One of the major challenges for the ECO and Green Deal is the changing nature of the types of measures that need to be delivered. CERT, by focusing on delivering low-cost measures, has been very successful at installing simple loft and cavity wall insulation. From 2012 Green Deal finance will offer a route to deliver the remaining low cost loft and cavity wall opportunities at no upfront cost and without need for subsidy. However to meet our carbon budgets cost effectively, we will need to go far beyond just lofts and cavity walls, and move towards the next most cost effective measures.

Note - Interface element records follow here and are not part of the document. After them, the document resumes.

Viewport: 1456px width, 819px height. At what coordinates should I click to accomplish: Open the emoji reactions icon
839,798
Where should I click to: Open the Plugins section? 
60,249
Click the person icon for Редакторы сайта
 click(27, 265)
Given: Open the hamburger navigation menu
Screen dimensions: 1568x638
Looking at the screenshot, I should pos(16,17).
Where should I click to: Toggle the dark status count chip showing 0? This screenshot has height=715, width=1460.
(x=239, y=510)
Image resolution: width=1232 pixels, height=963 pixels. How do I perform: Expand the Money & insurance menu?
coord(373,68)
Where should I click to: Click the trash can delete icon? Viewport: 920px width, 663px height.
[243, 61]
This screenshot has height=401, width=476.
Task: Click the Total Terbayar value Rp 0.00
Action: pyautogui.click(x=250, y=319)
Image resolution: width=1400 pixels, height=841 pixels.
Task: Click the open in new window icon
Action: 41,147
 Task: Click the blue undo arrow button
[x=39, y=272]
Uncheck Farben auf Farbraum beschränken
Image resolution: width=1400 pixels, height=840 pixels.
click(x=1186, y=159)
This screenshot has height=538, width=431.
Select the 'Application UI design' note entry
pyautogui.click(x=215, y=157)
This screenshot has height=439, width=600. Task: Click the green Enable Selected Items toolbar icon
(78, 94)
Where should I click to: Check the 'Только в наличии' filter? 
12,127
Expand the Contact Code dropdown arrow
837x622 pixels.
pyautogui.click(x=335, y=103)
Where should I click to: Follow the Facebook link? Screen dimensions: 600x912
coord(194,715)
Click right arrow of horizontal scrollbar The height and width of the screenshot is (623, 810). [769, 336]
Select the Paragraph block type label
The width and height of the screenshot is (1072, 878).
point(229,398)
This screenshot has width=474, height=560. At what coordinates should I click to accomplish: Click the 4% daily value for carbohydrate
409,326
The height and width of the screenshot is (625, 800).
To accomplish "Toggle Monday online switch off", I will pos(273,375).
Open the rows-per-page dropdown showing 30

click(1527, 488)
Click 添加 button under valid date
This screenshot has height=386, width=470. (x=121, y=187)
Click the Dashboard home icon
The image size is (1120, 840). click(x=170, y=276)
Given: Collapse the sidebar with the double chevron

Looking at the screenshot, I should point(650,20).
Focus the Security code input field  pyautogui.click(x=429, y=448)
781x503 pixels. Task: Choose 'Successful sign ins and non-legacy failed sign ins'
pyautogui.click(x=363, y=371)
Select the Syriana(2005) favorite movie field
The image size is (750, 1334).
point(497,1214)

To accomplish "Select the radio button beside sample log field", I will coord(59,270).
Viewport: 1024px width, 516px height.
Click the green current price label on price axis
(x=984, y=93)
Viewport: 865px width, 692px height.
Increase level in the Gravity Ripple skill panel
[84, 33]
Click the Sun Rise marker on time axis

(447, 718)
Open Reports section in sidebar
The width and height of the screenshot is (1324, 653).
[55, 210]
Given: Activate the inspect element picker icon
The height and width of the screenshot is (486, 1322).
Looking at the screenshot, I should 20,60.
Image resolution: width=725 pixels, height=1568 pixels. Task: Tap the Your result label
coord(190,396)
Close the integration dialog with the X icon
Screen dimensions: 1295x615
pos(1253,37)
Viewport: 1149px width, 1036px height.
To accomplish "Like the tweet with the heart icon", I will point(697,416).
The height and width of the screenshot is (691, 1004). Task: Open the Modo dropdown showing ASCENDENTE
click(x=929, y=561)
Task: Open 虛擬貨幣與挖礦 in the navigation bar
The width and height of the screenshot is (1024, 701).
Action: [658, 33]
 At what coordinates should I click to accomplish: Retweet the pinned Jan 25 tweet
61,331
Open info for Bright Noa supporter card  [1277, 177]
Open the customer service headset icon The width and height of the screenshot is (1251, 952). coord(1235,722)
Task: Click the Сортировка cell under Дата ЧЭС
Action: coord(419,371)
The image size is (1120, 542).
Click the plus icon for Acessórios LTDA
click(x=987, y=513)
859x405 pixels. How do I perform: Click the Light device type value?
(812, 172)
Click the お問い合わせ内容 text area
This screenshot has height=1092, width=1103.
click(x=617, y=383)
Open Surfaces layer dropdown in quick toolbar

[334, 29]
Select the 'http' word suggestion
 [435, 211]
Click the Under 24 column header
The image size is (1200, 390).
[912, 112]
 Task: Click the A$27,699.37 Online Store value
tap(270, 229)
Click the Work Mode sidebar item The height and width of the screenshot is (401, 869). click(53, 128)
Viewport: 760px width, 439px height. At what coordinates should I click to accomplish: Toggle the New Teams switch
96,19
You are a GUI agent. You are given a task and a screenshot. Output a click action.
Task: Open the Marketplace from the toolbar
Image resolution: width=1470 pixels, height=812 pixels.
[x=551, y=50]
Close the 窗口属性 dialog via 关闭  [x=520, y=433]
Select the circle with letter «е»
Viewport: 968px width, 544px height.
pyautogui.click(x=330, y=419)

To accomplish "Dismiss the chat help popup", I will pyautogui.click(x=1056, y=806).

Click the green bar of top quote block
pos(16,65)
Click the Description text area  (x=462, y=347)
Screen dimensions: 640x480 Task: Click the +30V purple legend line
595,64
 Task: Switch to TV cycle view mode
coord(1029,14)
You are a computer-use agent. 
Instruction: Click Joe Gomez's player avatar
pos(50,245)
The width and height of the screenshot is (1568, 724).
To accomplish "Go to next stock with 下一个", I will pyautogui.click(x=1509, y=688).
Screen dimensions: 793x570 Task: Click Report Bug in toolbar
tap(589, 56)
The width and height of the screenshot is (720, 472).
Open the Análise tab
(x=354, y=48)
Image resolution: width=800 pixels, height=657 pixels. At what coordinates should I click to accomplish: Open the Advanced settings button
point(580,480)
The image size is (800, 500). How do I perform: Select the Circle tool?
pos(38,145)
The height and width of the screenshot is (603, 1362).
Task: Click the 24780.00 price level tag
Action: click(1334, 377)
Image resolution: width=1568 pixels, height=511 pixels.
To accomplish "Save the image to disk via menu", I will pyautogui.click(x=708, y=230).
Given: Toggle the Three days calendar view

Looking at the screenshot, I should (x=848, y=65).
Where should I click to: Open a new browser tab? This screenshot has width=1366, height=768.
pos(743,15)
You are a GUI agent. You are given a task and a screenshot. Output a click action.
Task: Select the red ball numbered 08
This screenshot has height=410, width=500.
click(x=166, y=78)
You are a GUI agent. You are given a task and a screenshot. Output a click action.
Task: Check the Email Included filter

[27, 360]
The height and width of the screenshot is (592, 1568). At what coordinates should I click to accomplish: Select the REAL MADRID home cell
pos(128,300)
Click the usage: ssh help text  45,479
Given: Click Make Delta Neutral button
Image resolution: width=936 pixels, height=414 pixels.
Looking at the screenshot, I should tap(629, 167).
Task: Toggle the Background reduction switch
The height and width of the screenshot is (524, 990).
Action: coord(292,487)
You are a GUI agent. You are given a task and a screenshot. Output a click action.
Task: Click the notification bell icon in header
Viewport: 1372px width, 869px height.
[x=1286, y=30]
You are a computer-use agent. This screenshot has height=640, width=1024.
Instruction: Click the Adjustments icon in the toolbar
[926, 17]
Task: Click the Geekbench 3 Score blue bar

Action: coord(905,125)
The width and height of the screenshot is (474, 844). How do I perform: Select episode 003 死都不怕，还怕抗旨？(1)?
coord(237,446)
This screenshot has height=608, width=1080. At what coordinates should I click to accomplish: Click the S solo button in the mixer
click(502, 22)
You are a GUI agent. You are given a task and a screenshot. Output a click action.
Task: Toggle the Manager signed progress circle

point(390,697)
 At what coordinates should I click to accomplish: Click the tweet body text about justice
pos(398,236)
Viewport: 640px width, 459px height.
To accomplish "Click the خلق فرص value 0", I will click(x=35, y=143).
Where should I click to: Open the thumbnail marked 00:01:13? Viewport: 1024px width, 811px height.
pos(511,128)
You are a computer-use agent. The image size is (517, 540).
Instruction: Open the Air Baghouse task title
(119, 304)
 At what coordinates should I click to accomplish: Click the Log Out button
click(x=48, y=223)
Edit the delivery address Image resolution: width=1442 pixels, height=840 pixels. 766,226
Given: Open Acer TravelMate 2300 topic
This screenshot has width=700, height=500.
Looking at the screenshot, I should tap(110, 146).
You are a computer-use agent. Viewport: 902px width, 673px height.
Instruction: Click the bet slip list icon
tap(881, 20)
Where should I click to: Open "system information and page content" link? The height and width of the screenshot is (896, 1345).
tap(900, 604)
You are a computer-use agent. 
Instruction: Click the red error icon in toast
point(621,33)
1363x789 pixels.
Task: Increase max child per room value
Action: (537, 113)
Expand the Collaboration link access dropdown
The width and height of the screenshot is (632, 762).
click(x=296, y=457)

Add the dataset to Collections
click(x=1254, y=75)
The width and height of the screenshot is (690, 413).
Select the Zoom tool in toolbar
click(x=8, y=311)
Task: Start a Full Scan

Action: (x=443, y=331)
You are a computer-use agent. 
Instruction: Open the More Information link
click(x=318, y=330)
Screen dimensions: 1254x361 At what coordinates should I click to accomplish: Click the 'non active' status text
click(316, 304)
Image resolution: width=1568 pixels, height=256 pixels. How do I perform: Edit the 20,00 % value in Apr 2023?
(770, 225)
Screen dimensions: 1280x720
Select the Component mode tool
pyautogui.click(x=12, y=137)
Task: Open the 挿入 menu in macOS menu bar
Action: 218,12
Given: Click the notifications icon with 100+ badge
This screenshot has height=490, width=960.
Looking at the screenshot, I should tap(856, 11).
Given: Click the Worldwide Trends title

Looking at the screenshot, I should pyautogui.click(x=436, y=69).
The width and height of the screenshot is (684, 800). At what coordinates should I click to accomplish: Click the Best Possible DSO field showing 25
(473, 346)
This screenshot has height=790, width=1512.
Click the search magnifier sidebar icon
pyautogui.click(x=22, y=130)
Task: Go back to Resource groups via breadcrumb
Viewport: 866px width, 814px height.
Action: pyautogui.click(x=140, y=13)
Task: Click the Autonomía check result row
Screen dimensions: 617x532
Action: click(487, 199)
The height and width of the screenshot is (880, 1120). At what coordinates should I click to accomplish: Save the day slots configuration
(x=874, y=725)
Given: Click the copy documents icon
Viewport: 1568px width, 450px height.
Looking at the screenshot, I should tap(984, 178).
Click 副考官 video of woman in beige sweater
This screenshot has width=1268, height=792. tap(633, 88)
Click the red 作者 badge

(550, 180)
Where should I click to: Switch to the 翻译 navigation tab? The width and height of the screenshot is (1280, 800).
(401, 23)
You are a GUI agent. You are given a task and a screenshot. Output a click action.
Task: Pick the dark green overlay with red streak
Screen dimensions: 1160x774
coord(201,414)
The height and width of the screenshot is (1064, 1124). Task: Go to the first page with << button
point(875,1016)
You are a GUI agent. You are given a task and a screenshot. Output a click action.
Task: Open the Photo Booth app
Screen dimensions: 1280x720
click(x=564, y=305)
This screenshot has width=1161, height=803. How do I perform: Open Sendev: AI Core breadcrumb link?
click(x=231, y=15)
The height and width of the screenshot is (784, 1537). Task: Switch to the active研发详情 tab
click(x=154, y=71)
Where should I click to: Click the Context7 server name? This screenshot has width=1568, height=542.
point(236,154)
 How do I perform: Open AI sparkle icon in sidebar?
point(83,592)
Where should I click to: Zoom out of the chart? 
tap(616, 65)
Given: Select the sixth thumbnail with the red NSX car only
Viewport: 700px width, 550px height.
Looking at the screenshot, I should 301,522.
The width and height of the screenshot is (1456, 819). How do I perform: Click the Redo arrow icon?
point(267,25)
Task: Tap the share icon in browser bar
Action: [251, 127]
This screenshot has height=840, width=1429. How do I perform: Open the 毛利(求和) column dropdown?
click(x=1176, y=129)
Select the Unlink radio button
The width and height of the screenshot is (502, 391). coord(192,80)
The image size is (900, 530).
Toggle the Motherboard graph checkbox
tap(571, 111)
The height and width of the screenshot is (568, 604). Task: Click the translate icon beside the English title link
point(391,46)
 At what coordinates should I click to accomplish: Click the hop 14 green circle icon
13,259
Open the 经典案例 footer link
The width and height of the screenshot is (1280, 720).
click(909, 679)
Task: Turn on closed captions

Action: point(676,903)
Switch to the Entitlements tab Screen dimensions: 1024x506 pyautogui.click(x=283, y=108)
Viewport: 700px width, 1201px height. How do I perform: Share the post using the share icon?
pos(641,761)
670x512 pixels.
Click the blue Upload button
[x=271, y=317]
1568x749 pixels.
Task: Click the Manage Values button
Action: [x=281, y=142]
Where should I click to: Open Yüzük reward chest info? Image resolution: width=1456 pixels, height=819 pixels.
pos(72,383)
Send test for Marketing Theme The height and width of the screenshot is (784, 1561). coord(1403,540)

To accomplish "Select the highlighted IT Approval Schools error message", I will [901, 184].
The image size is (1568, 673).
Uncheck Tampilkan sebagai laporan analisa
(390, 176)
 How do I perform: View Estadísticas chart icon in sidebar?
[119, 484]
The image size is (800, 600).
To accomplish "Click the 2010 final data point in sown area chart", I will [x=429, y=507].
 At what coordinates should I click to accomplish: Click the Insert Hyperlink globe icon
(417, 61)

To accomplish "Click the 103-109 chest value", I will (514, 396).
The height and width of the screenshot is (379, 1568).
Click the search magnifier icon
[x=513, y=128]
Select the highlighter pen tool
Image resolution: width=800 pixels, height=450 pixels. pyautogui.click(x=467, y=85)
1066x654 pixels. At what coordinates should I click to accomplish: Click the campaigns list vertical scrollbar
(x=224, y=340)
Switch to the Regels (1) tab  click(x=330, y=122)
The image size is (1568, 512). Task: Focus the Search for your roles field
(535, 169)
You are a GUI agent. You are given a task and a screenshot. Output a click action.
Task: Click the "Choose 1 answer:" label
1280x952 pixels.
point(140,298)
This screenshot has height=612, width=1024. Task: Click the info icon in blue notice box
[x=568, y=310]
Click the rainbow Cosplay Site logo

However, some 7 million of the most difficult to treat homes require some form of solid wall insulation. The Committee on Climate Change recommended in their 2009 Report, ‘Meeting Carbon Budgets – the need for a step change’1that 2.3million solid wall homes will need to have taken up solid wall insulation by 2022 in order for the UK to be on track to achieve carbon budgets. ECO support for these properties will help drive this market, and the supply chain to fulfil it, enabling us to unlock the resulting carbon savings more cost effectively.

Now the Green Deal is on life support and ECO is in ruins. Quite a catastrophe really.